In Ulster County on a recent Friday, 66 percent of inmates at the county jail were there either because they had been remanded without bail or they could not pay bail set by a judge. A report released earlier this month by the New York Civil Liberties Union suggests that at least some of them have been incarcerated without trial for what most would consider petty crimes. The report, “Presumed Innocent for a Price,” examined the impact of cash bail in eight New York counties, including Ulster, by examining jail data between 2010 and 2014. During that period, the study found, 6,344 were jailed with set bail in Ulster County. Four thousand six hundred and thirty-five of those people spent at least one day in the jail because they could not make a set bail amount. Two thousand and eighty-eight were jailed for a week or more. Nearly half of the people jailed on bail had bail amounts under $1,000.
The study also found that many people were held on bail for minor offenses like petit larceny and misdemeanor drug possession. In Ulster County, the study found that between 2010 and 2014, 3,288 defendants were jailed with bail for misdemeanor crimes and another 325 spent time behind bars for violations, the lowest level of criminal infraction. The study also found that cash bail disproportionately impacts non-white defendants who were more likely to be poor and thus more likely to await trial in jail. Reform advocates say that even brief stays in jail can have serious impacts, ranging from job loss to loss of child custody and interruption of medical treatment.

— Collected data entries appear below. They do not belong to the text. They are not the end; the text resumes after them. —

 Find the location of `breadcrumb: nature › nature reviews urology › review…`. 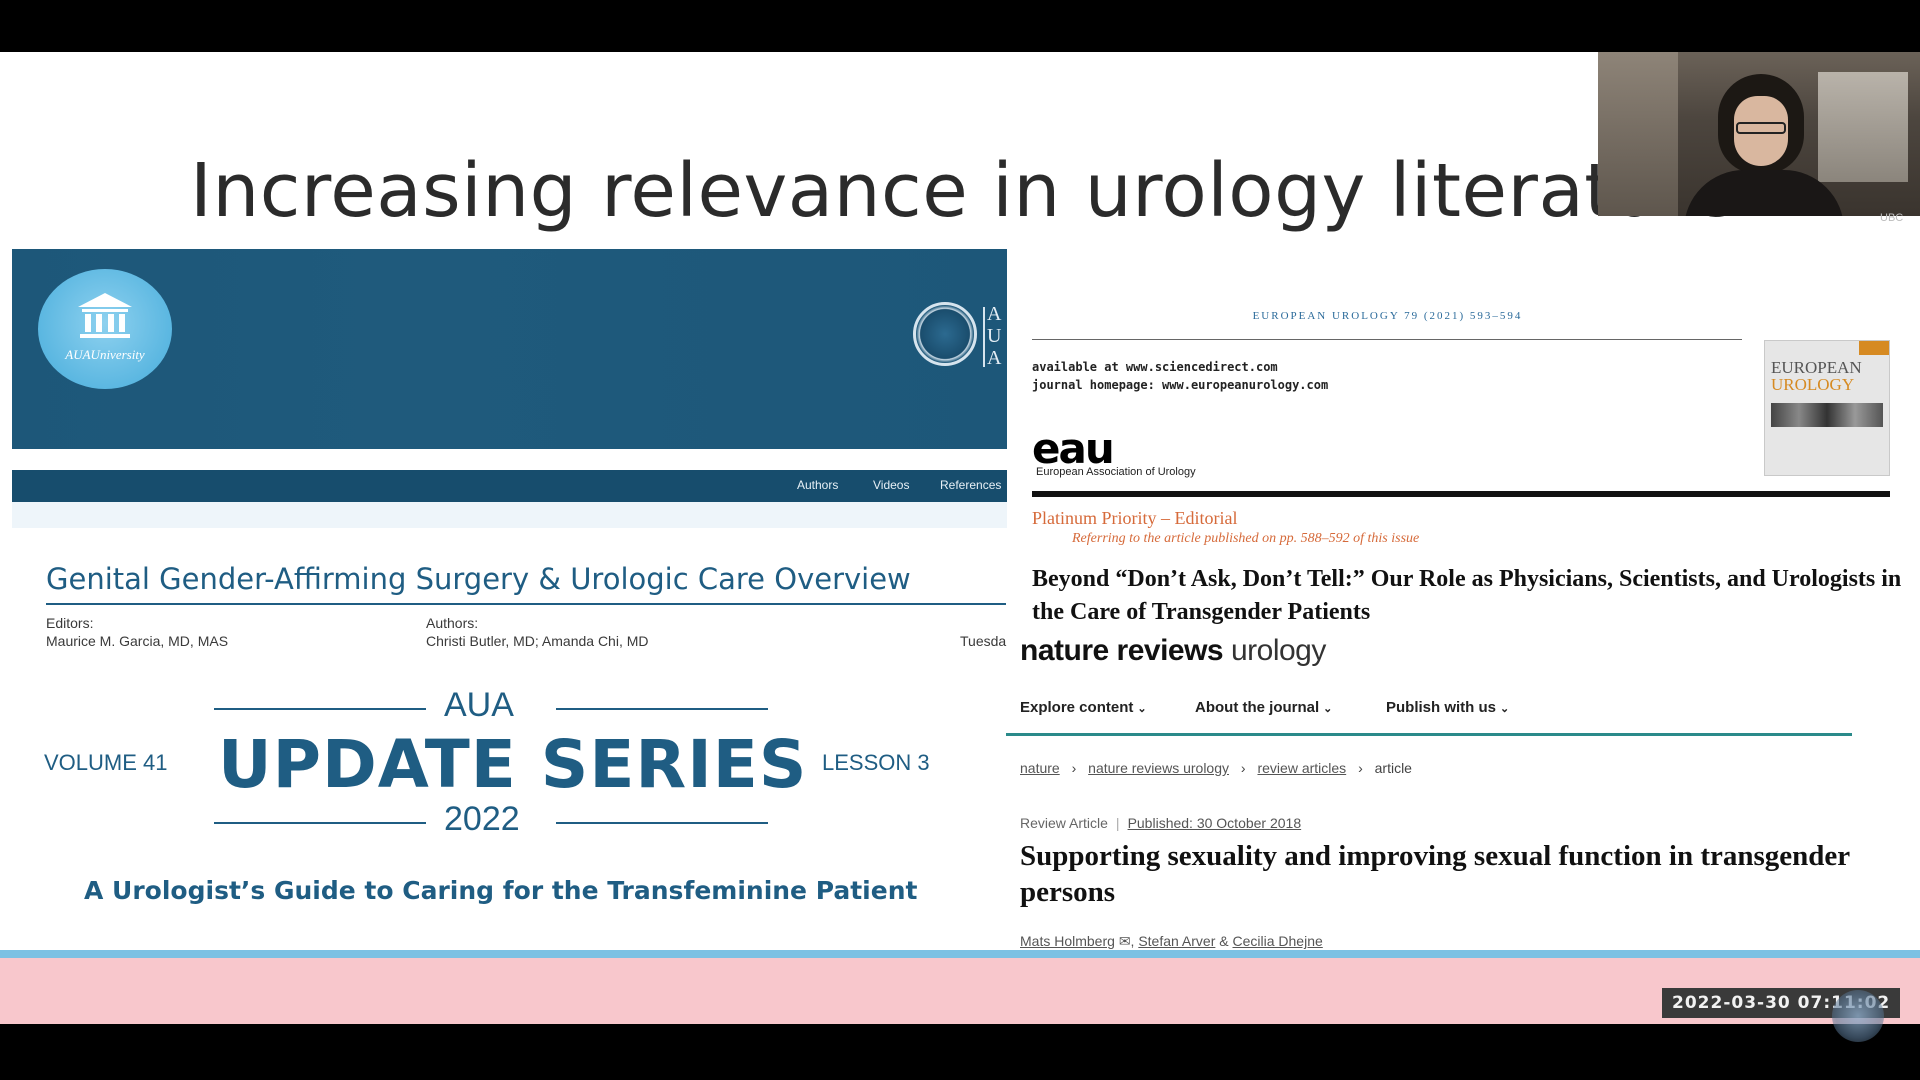

breadcrumb: nature › nature reviews urology › review… is located at coordinates (1216, 768).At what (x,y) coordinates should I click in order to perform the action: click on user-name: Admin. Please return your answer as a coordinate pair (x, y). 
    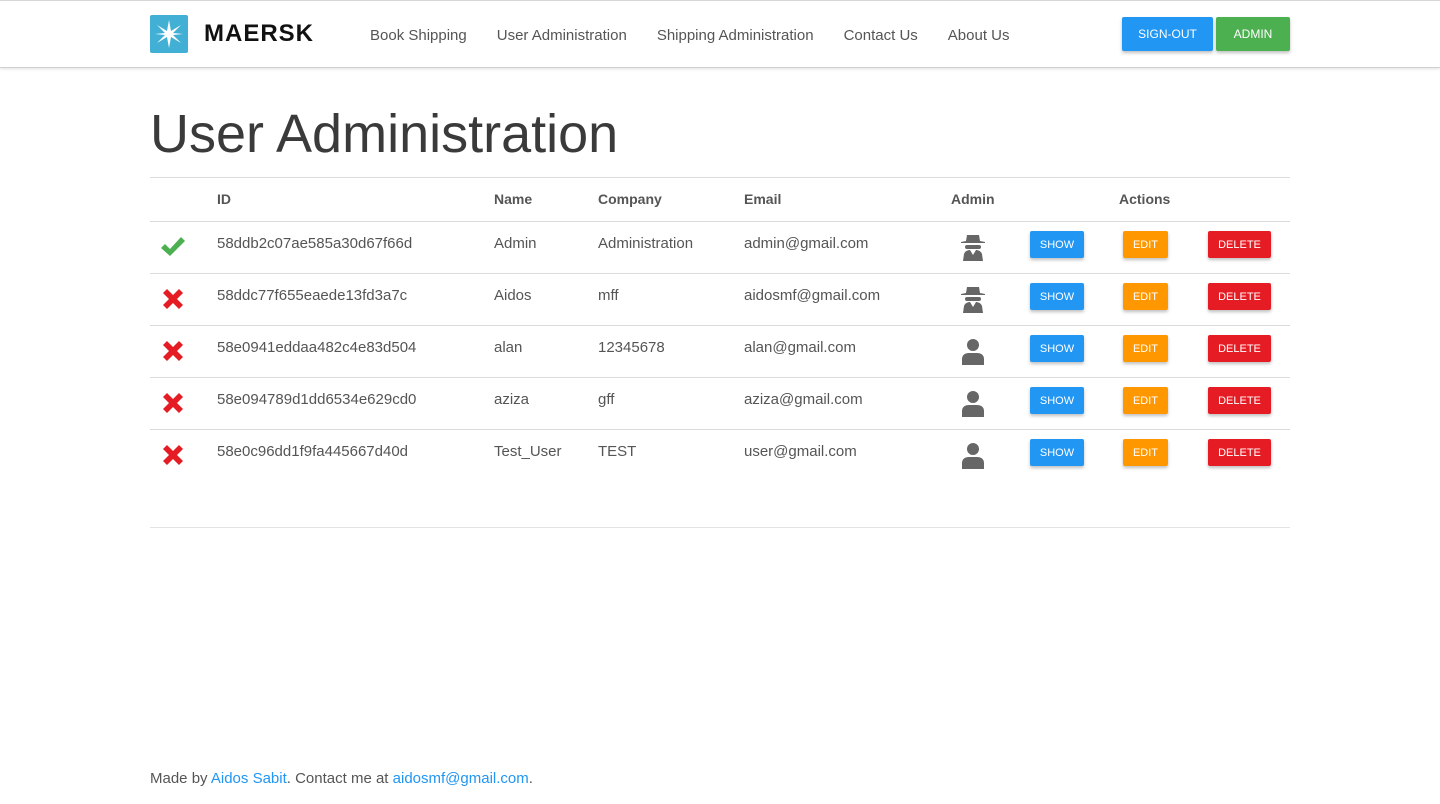
    Looking at the image, I should click on (516, 244).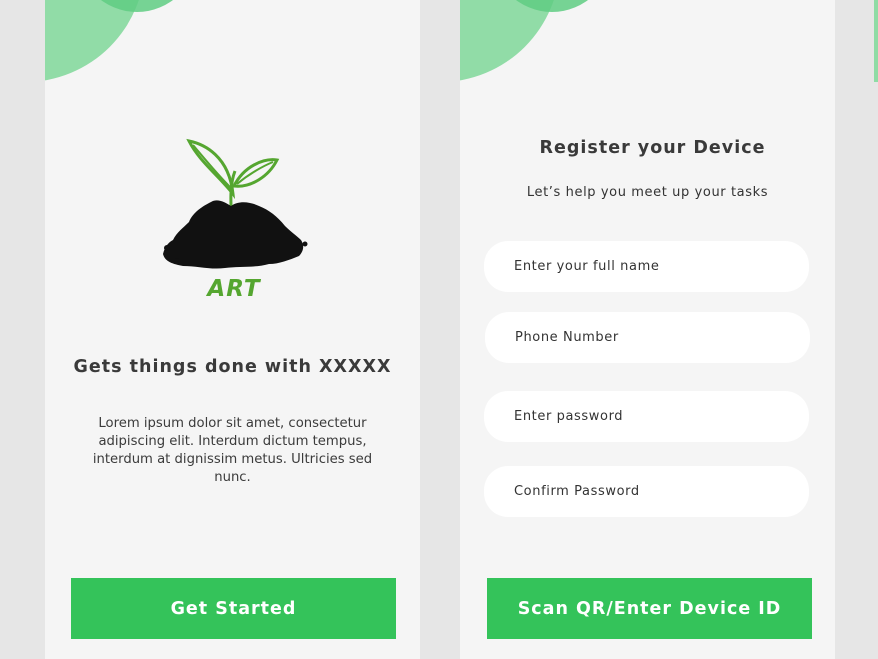 This screenshot has height=659, width=878. What do you see at coordinates (646, 416) in the screenshot?
I see `password-field` at bounding box center [646, 416].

“For one person to lose housing or their children or their job because they can’t make low bail is a terrible consequence,” said Ulster County Public Defender Andrew Kossover. “I don’t believe it happens all that often in Ulster County, but for the small number of people it does happen to it can have really tragic consequences.”
Desperate acts
Kossover said that an even more insidious byproduct of cash bail is that it can encourage defendants, even innocent ones, to waive their right to a trial. It can take months for a case to go to trial but during that time prosecutors may offer a deal which will allow the defendant to go home immediately in exchange for a guilty plea.
“If you can’t make bail, you might remain incarcerated longer than any sentence you would receive if you went to trial and were found guilty,” said Kossover. “Very few people, even if they’re not guilty, if you tell then you can go home if you plead guilty, will stay in jail. They’ll say, ‘I’ll plead guilty to anything to get out of here.’”
Carnright said numbers like those contained in the NYCLU report don’t tell the whole story. In some cases involving domestic violence, he said, the level of the crime may be minimal — violation harassment or criminal contempt for violating an order of protection — but the danger to the victim is very real. In other cases, defendants may not have anywhere to go, leaving judges with a choice between imposing bail and sending them to jail or leaving them to their own devices on a cold night outside an isolated rural town court. Carnright said that his assistant district attorneys are trained to use discretion when requesting bail, especially in misdemeanor cases.
“If we request bail on a petit larceny case, you can bet they have 10 prior convictions and maybe two or three pending from the week before,” said Carnright.
Carnright also took issue with the process that will likely determine the fate of bail reform. In recent years, Cuomo and state lawmakers have used the state’s budget process to enact major legislation, like last year’s “raise the age” law which increased the state’s age of criminal responsibility from 16 to 18. Tackling complex and entrenched legal issues like bail, Carnright said, should be a careful and deliberative process — not part of a rushed effort by politicians to wheel and deal their way to a state budget ahead of an April 1 deadline.
“These very important, sweeping proposals warrant a lot of discussion and full review,” said Carnright. “Now, instead of two years to get this right, they’re trying to do it in two months.”